**EXERCISE GOAL:** Leave out the pictures, and reproduce exactly the lines from the line containing "Task: Select the 5 - 15 option label" through the final line of the entries.

=== Section Start ===

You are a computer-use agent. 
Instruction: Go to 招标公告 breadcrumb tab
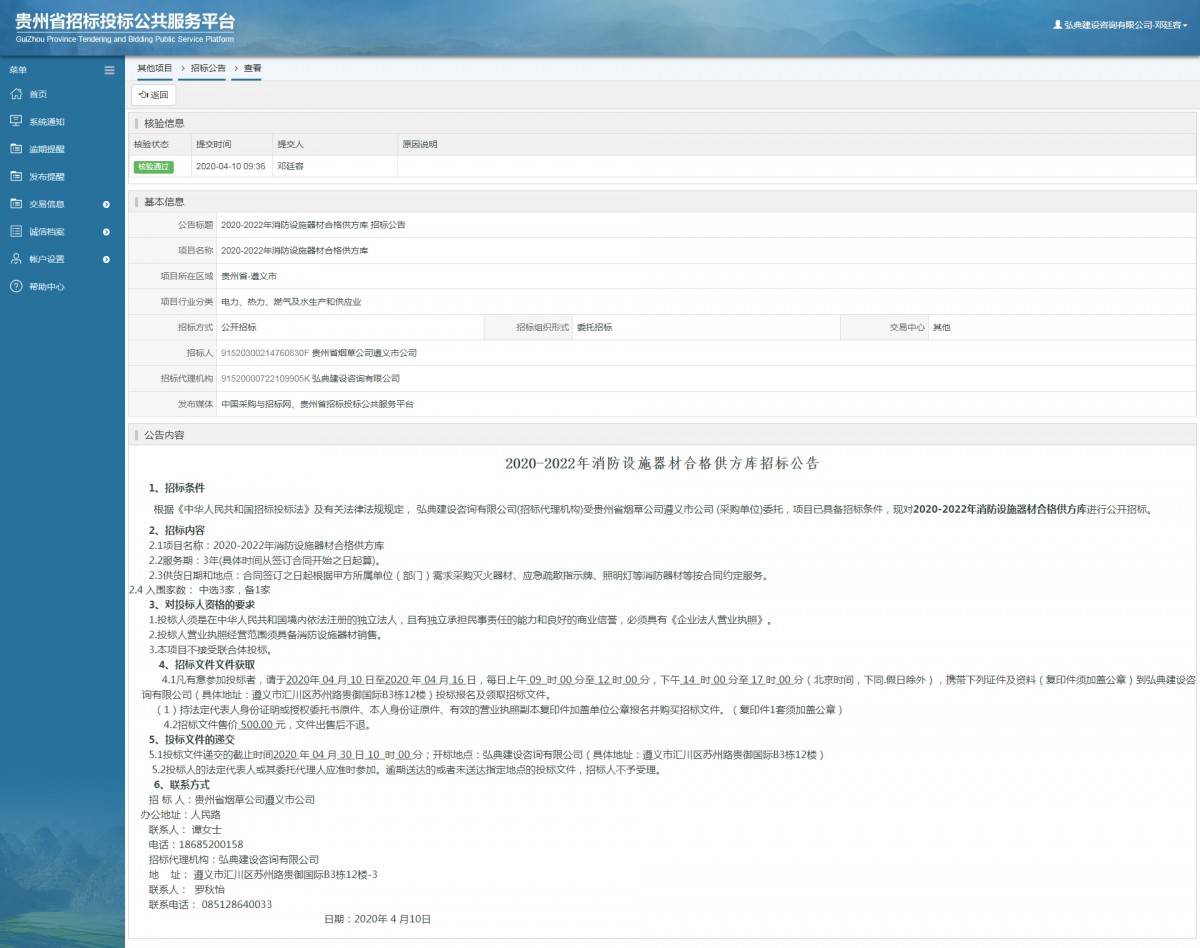click(208, 68)
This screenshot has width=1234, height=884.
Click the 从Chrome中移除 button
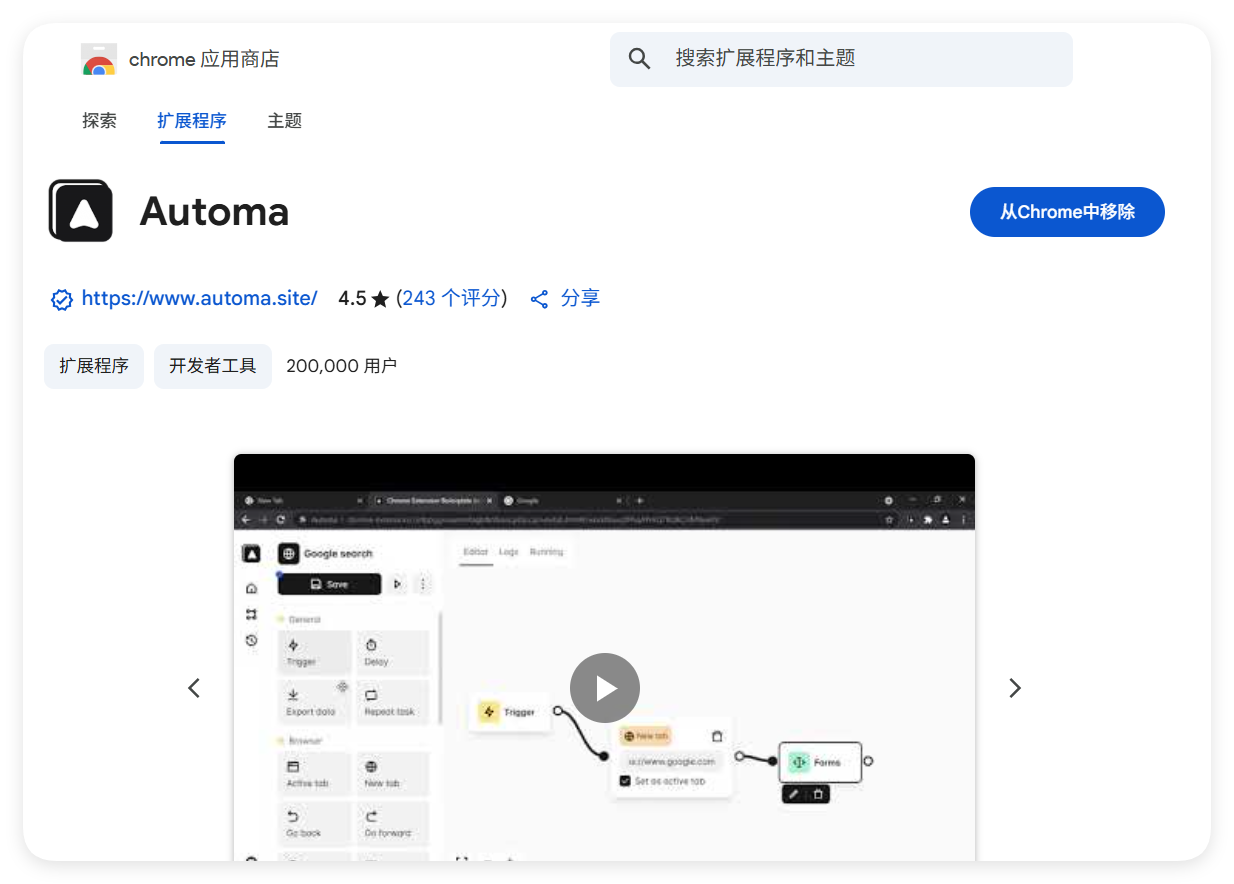[x=1066, y=212]
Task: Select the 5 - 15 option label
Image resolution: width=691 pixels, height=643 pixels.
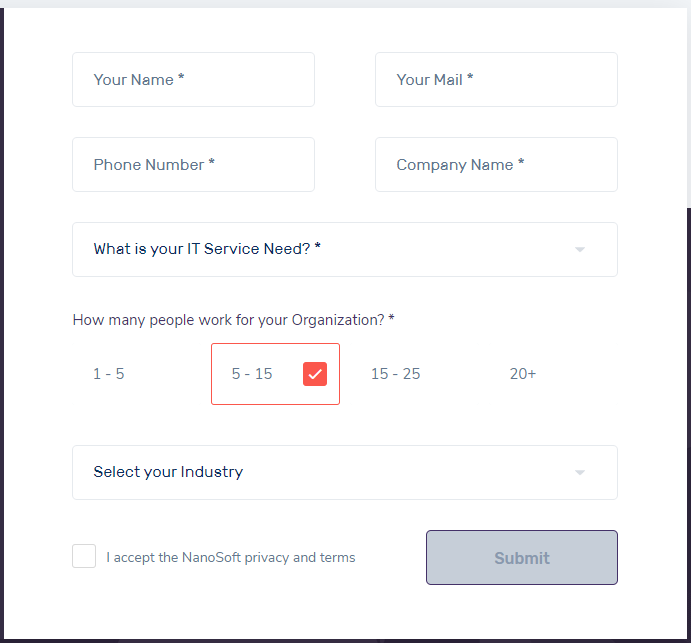Action: [252, 374]
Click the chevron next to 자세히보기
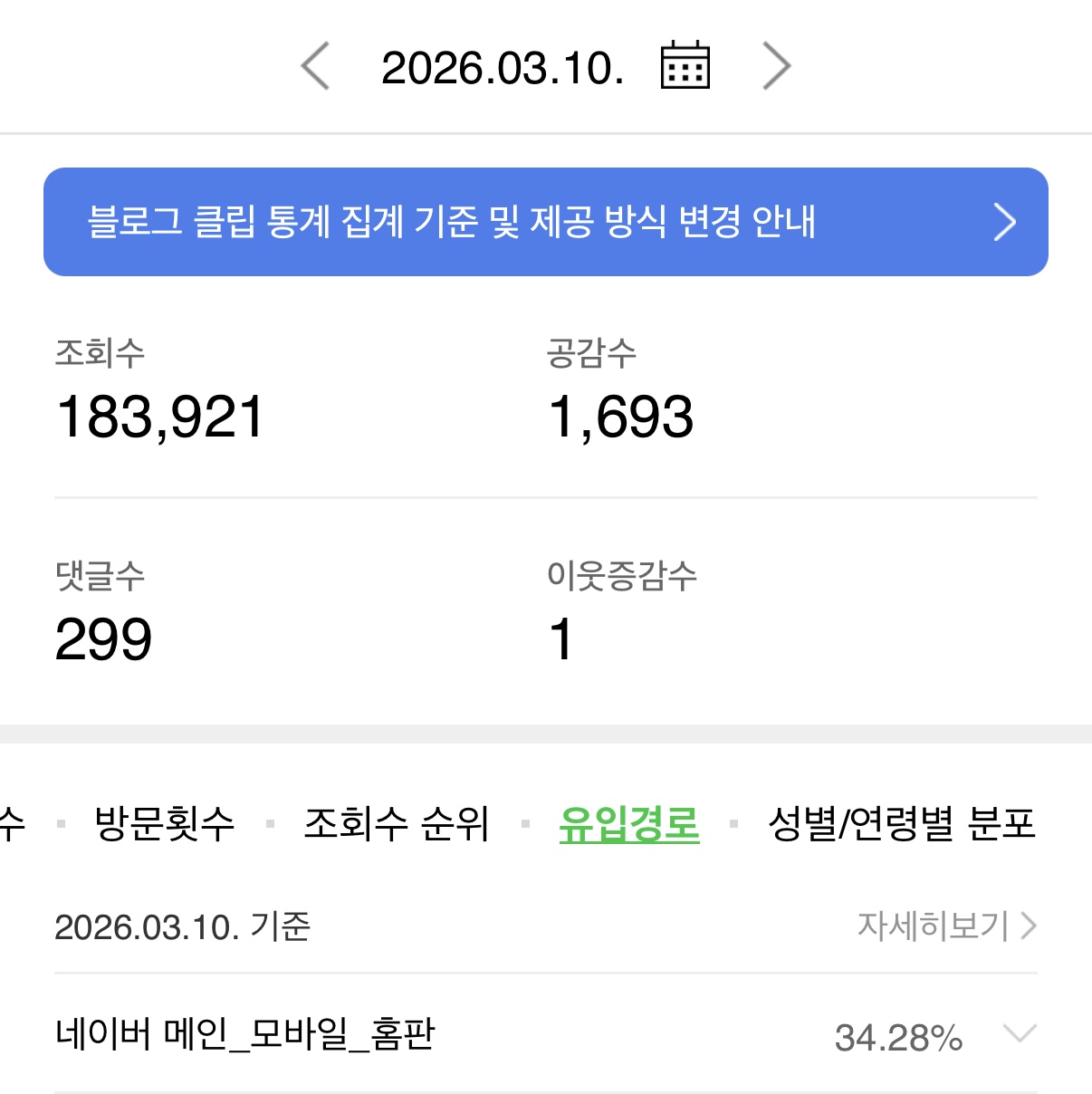Image resolution: width=1092 pixels, height=1094 pixels. (1029, 926)
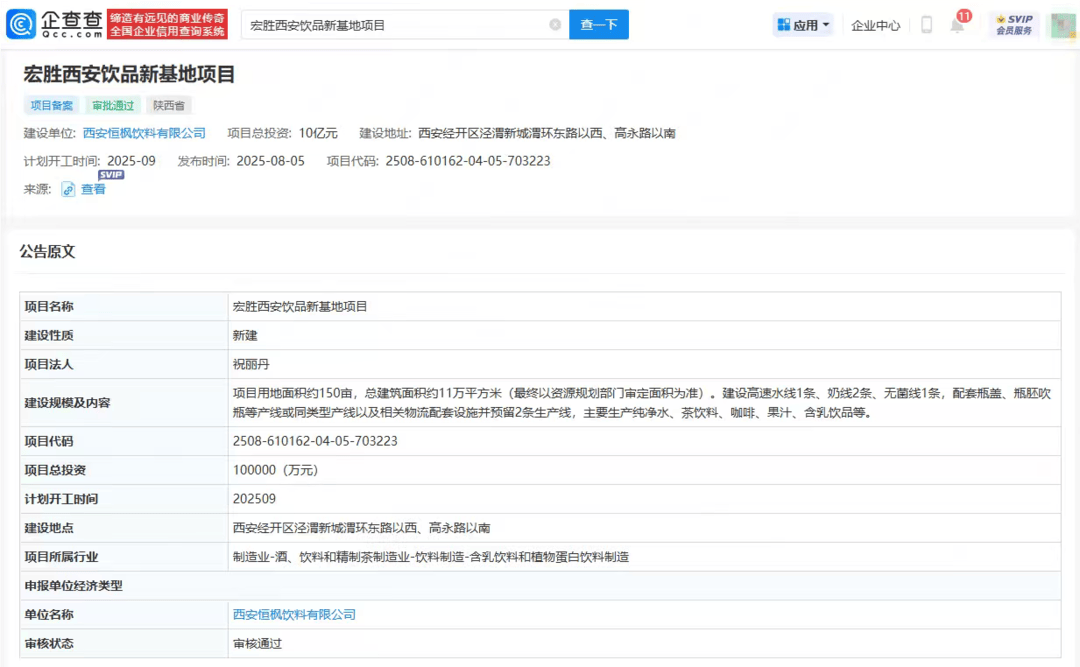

=== Section End ===

**RESULT:**
Task: Select the 5 - 15 option label
Image resolution: width=691 pixels, height=643 pixels.
Action: [252, 374]
Click the chevron next to 자세히보기
Image resolution: width=1092 pixels, height=1094 pixels. (1029, 926)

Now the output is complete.